Dataset entries:
┄┄┄┄┄┄

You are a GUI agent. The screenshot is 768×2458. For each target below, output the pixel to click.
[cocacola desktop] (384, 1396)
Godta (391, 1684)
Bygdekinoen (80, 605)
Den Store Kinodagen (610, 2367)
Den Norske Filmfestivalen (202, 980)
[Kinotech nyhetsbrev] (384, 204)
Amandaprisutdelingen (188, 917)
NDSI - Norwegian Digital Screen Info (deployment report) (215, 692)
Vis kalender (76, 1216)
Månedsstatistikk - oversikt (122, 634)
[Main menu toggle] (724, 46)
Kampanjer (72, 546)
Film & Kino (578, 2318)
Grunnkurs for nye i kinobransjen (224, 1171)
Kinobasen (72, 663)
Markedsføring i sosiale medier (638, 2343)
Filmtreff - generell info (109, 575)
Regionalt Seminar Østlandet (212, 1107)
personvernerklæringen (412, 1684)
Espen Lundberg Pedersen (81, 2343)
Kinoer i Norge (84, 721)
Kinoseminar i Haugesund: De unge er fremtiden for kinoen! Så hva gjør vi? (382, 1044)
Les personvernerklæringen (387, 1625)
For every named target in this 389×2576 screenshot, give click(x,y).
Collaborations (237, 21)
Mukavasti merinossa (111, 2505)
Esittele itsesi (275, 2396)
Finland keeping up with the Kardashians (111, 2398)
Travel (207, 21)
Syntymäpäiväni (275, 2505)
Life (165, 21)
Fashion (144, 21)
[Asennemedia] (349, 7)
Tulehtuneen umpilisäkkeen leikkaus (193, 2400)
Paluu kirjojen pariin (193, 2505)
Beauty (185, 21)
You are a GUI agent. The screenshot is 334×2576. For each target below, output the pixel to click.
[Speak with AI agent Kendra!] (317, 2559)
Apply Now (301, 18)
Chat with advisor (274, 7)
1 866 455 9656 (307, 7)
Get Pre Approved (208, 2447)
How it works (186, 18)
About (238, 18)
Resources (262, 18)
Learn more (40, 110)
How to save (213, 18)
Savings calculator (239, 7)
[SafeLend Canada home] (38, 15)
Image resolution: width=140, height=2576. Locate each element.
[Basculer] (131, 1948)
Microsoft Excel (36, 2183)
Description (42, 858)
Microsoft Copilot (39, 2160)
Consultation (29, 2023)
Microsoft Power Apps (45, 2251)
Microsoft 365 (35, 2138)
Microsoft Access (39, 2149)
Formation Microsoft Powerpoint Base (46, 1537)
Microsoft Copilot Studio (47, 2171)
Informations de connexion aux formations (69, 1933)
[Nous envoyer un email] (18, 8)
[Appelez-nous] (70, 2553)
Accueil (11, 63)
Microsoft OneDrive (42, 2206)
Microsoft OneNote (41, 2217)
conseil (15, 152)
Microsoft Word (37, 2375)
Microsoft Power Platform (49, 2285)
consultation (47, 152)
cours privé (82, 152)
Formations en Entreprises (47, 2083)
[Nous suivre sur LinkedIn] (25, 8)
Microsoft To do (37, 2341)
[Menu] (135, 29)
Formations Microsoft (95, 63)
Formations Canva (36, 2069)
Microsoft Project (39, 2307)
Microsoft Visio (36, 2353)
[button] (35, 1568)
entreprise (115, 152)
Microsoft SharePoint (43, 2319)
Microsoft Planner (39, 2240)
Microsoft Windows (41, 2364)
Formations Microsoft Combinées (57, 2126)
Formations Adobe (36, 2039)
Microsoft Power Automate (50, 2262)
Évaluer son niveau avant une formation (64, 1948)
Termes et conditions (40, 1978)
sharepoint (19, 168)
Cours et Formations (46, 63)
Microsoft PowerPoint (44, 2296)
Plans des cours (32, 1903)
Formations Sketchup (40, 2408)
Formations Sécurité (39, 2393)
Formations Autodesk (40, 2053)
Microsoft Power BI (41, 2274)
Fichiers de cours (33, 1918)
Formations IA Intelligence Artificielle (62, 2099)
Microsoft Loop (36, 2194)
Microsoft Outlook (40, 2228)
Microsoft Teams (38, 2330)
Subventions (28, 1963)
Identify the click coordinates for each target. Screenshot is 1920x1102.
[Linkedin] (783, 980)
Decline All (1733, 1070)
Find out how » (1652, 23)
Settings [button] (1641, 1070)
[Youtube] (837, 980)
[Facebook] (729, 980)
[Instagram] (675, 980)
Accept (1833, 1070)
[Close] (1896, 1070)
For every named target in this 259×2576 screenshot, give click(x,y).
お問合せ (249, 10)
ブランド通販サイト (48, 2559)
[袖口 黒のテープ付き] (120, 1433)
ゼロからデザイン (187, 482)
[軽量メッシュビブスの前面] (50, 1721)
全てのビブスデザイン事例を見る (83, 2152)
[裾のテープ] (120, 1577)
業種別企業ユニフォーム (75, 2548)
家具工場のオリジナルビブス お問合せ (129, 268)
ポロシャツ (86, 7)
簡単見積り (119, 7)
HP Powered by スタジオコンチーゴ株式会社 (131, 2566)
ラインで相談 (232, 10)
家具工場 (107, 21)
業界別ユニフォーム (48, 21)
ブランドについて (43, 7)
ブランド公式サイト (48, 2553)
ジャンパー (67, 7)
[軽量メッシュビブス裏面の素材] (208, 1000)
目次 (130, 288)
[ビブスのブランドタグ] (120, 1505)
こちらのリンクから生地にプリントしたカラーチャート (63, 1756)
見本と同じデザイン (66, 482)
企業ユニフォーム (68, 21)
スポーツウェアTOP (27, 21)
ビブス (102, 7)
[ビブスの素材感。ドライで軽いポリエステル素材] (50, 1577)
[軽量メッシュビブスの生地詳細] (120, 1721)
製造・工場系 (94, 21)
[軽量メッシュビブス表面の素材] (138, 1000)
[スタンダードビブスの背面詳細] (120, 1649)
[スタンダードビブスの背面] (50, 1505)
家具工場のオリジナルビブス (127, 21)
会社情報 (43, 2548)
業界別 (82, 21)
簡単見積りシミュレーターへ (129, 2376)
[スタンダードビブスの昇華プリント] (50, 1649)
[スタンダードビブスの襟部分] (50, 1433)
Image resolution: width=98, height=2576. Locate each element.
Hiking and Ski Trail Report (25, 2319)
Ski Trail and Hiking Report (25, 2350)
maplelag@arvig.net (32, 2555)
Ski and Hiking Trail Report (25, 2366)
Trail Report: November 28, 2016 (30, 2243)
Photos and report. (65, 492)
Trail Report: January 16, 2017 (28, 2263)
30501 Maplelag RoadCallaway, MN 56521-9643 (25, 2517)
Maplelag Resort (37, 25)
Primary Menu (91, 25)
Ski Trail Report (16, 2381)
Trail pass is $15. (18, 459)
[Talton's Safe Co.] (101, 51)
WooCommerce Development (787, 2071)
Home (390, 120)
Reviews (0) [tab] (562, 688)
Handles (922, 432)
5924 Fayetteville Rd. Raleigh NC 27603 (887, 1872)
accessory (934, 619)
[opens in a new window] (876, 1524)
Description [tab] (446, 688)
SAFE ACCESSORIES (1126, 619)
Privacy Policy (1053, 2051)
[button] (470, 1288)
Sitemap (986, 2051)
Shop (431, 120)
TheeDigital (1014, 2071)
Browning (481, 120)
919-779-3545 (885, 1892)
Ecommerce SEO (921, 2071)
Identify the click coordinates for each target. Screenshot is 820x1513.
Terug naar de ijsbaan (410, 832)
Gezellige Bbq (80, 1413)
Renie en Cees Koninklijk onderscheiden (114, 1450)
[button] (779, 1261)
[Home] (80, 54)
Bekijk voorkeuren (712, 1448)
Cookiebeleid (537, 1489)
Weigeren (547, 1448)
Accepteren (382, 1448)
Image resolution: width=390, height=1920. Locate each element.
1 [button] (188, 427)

┄┄┄┄┄┄

§ YOUR OBJECTIVE:
Going back over the entries above, copy word for word every line from the one that has "お問合せ (249, 10)" on through the one that has "家具工場 (107, 21)".

§ OUTPUT FOR THIS EXERCISE:
お問合せ (249, 10)
ブランド通販サイト (48, 2559)
[袖口 黒のテープ付き] (120, 1433)
ゼロからデザイン (187, 482)
[軽量メッシュビブスの前面] (50, 1721)
全てのビブスデザイン事例を見る (83, 2152)
[裾のテープ] (120, 1577)
業種別企業ユニフォーム (75, 2548)
家具工場のオリジナルビブス お問合せ (129, 268)
ポロシャツ (86, 7)
簡単見積り (119, 7)
HP Powered by スタジオコンチーゴ株式会社 (131, 2566)
ラインで相談 (232, 10)
家具工場 (107, 21)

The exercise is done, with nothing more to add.